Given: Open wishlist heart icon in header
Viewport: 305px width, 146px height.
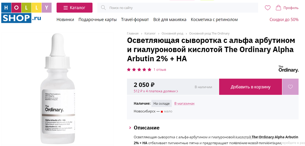Looking at the screenshot, I should [x=268, y=8].
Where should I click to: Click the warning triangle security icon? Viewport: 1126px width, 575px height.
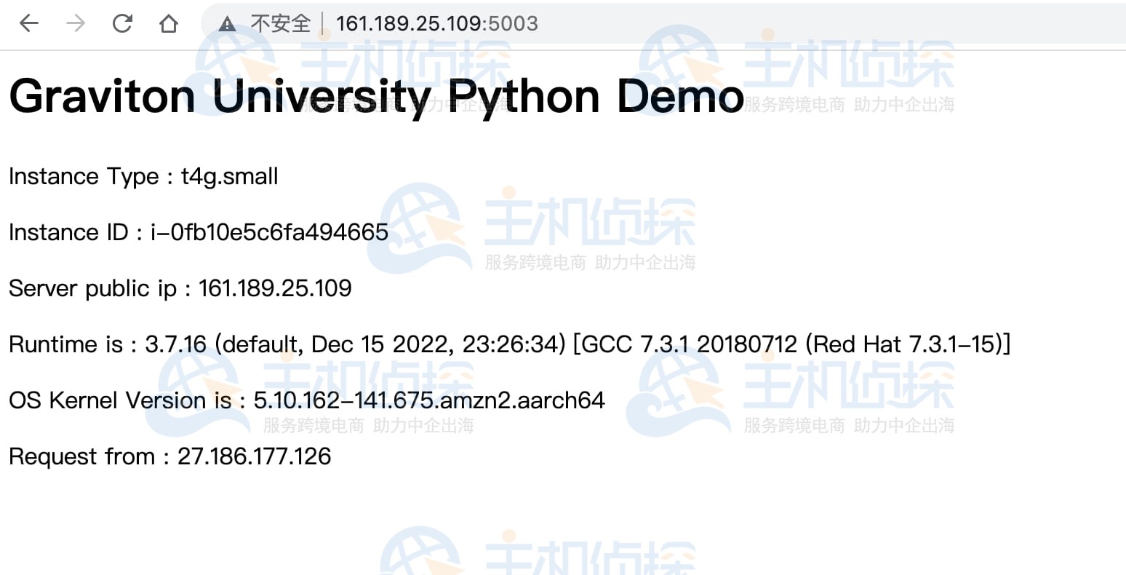226,23
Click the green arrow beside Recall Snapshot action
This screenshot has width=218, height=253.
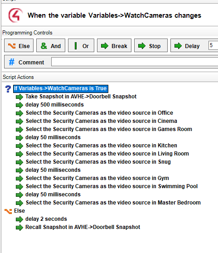19,228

_ _ _

Task item
Your answer must be an exact copy of the records, with no pictures in it.

Solved problem
Given: Open wishlist heart icon in header
Viewport: 305px width, 146px height.
Looking at the screenshot, I should [x=268, y=8].
Where should I click to: Click the warning triangle security icon? Viewport: 1126px width, 575px height.
226,23
Click the green arrow beside Recall Snapshot action
This screenshot has width=218, height=253.
19,228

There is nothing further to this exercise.